Clouds are the main energy modulators and regulate exchange processes between the Earth's surface and the atmosphere. These exchange processes are characterized by a strong coupling between dynamics, thermodynamics and atmospheric radiative transfer. There are many findings which indicate that the widely employed classical 1D radiative transfer models are completely inappropriate to treat realistic, horizontally and vertically inhomogeneous cloudiness.
In this project methods will be employed which are based on 3D extensions of the so-called discrete ordinate method for radiative transfer as well as on Monte Carlo methods to tackle radiative transfer problems in realistic media.

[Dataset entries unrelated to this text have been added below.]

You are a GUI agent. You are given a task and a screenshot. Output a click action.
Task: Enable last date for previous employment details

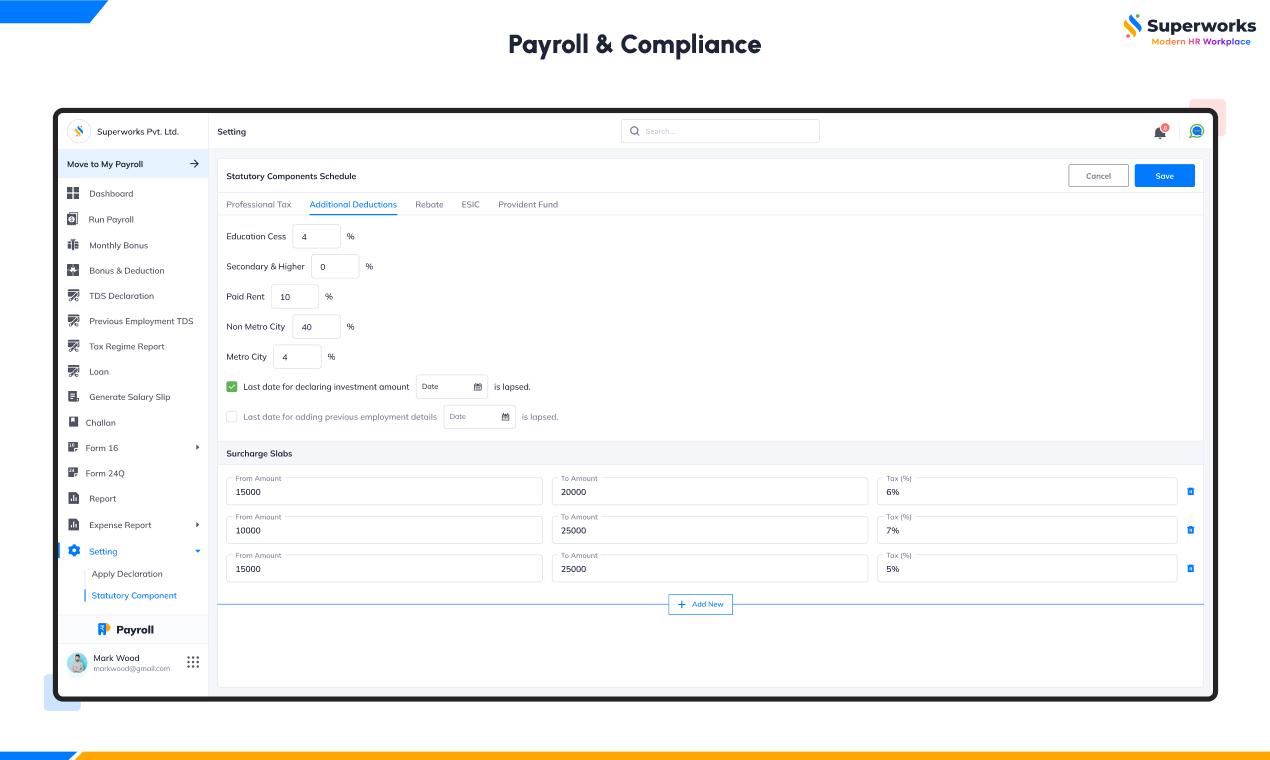[x=232, y=417]
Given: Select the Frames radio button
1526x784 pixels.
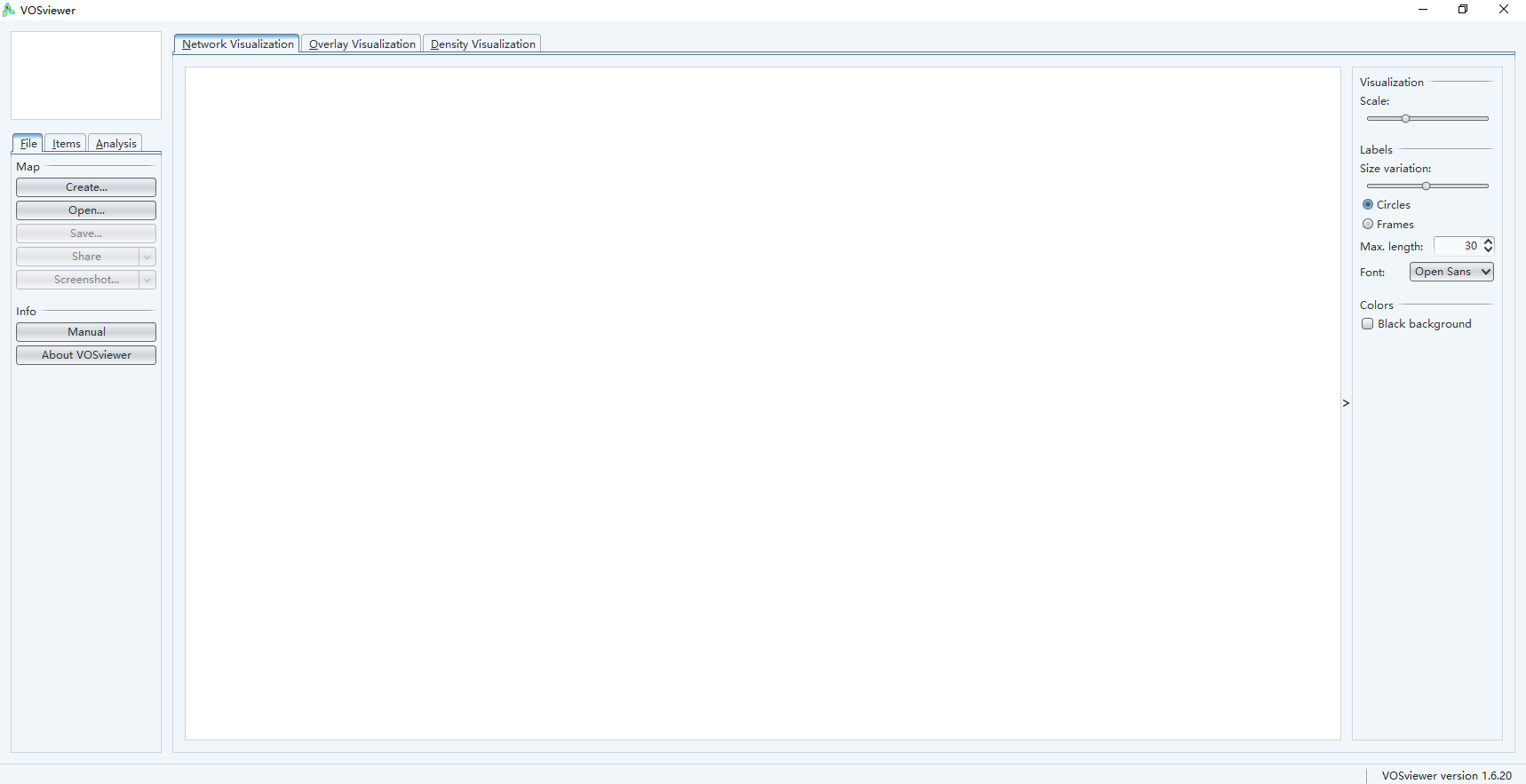Looking at the screenshot, I should pyautogui.click(x=1368, y=224).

These methods will be employed to determine radiative flux densities and radiative heating/cooling rates.
The exact radiative transfer models require information on cloud morphology and on the microphysics of aerosol particles and cloud drops. Two avenues will be explored to supply this information: i) Cloud-resolving models, such as GESIMA, LM and LES, will be employed to generate 3D cloud liquid water fields , and , ii) dedicated observations by radar and microwave techniques, in-situ measurements of both spectral radiative flux densities as well as aerosol and cloud microphysical variables, spectroscopic nadir radiance observations and satellite derived observations will be used to generate consistent input information for the radiation models. The observations will be used to validate the 3D radiative transfer models on a thorough basis.
The following scientific issues will be investigated: 1) Simulation of reflection, transmission and absorption for selected wavelength intervals in boundary layer and cumulus clouds. Comparison of simulations with radiation measurements. 2) Investigation of the variability of cloud water/ice and its consequence for the radiative budget of the cloud. Which parameters can be used to express this variability? 3) Identification of spectral regions which show enhanced cloud absorption. Does this enhancement depend on the type of cloud and its inhomogeneity? 4) What can be learned from the radiation balance and from 3D radiative effects in the longwave region? 5) Development of parameterizations to improve radiative transfer in cloud-resolving (LM, GESIMA) and non-cloud-resolving (HRM, hydrostatic regional model) mesoscale models.